Para Luciano Nakabashi, professor doutor do Departamento de Economia da Faculdade de Economia, Administração e Contabilidade de Ribeirão Preto da Universidade de São Paulo (FEARP-USP), os quase R$ 5 bilhões previstos no orçamento do próximo ano representam um valor bastante expressivo e relevante, mas isso deve ser visto com certo distanciamento. “Uma estimativa pode ser frustrada, por isso, pede-se muita cautela ao olhar estes números. Daí a importância da transparência, além de um planejamento sério e real”, enfatiza.


A Lei Orçamentária Anual (LOA) é um dos instrumentos legais de gestão pública de aplicação dos recursos. Há ainda a Lei de Diretrizes Orçamentárias (LDO), que aponta as prioridades do município para o ano seguinte e o Plano Plurianual (PPA), que é o planejamento de longo prazo do município. Todos estes instrumentos de gestão guardam relação direta entre si e são aprovados e fiscalizados pelo Legislativo Municipal, sociedade civil organizada, Tribunal de Contas e Secretaria do Tesouro Nacional, entre outros. 

 

Distribuição dos recursos


A distribuição dos recursos da LOA levam em consideração três áreas prioritárias: saúde, educação e assistência social. Segundo a Secretaria de Fazenda de Ribeirão Preto, no caso da saúde, a aplicação constitucional é de 15% da Receita Total de Impostos. No entanto, a previsão é aplicar 35%, o que representa R$ 894.411.460,00, ou seja, 133% a mais do que a determinação legal.


Na educação, a aplicação constitucional é de 25% da Receita Total de Impostos, mas a previsão da Fazenda é aplicar 32%, o que representa R$ 827.411.460,00. “Superamos as expectativas iniciais criadas a partir da realidade encontrada no início da gestão. Começaremos a utilizar este orçamento priorizando as demandas principais de cada área”, frisa o secretário Reis Duarte.


Para o economista Luciano Nakabashi, investimentos para a universalização dos serviços de saúde e educação têm como meta de longo prazo reduzir desigualdades de renda e permitir aos mais carentes a acesso a estes serviços. A saúde, por exemplo, tende a exigir cada vez mais recursos, uma vez que a população está envelhecendo, o que leva a uma demanda maior que a oferta. “Outras áreas relevantes de investimento são a segurança pública, que no Brasil se mostra essencial e está relacionada à educação. Essa, por sua vez, permite uma melhor formação, colocação no mercado de trabalho e a consequente distribuição de renda, impactando, lá na ponta, na redução das desigualdades e violência”, explica o professor. 

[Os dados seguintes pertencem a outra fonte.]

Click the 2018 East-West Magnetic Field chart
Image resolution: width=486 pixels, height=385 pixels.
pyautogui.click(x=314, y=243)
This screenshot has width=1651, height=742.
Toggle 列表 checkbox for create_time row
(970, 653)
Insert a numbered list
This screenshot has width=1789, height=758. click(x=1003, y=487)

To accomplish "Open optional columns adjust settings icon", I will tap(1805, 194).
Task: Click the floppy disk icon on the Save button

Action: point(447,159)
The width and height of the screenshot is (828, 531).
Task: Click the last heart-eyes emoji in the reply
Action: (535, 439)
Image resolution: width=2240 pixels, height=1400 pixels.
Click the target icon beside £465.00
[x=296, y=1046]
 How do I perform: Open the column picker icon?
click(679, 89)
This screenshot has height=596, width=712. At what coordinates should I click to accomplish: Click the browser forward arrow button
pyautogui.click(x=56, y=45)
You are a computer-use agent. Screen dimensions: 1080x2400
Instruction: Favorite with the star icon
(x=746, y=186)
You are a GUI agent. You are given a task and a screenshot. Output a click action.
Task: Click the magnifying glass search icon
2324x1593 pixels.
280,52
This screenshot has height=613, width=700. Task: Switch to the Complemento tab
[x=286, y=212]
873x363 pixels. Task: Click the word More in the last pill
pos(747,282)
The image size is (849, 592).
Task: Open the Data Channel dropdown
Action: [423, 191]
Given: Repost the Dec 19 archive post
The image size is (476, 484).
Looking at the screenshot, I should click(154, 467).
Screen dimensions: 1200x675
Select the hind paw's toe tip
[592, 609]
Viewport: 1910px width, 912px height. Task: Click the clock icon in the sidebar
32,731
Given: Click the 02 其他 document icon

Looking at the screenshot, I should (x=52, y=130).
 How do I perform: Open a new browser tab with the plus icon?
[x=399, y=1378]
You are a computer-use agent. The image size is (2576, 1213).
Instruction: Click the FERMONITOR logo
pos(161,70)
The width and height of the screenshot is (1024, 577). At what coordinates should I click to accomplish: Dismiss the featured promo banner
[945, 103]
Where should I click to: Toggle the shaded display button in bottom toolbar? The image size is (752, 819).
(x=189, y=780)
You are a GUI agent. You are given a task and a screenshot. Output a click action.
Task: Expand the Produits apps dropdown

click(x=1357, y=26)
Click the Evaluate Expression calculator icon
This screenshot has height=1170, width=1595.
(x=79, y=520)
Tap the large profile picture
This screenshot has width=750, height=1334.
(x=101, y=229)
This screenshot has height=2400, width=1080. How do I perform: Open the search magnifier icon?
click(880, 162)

Infraestrutura e meio ambiente são outras áreas apontadas por ele como relevantes. “Temos que discutir como sociedade o que queremos, porque não dá para fazer tudo”, salienta. Para Claudia Passador, professora do Departamento de Administração da FEARP-USP, os investimentos dos recursos públicos devem ter como foco a melhora da qualidade de vida dos cidadãos. Podem estar ligados à saúde, como a construção de mais postos de saúde, por exemplo, ou à infraestrutura com a ampliação no número de pontos de ônibus. 


“Há uma gama de serviços oferecidos pelos gestores e, quanto mais qualidade essa administração tiver, bem como a eficiência no direcionamento dos recursos, necessariamente haverá uma melhor oferta no serviço público”, observa a professora, que é também uma das coordenadoras do GPublic – Centro de Estudos em Gestão e Políticas Públicas Contemporâneas.


“Hoje existe uma discussão sobre a qualidade de investimento do dinheiro público. Se gasta bem esse montante quando ele chega para um maior número de pessoas de um município. Toda gestão pública deve se basear justamente nisso, elevar a qualidade do gasto. Na destinação dos valores, as prioridades são a saúde e a educação, mas o município pode ponderar investimentos em outros setores como as áreas verdes, por exemplo. Toda essa discussão é alinhada por meio de instrumentos como o Plano Plurianual e a Lei de Diretrizes Orçamentárias. Por trás dessa organização, há ainda as demandas sociais. Isso é o que deveria funcionar não apenas no papel, mas também na prática”, pondera.

 

Participação popular


As boas práticas na elaboração e aplicação dos instrumentos de gestão incluem uma efetiva participação popular que deveria acontecer por meio das audiências públicas, envio de contribuições e sugestões aos órgãos gestores e iniciativas como, por exemplo, o Programa Prefeitura Perto de Você, realizado pela Prefeitura de Ribeirão Preto, onde prefeito e secretários visitam semanalmente bairros da cidade para ouvir as demandas da população. O secretário da Fazenda avalia como significativa a participação no programa que já visitou nove bairros do município.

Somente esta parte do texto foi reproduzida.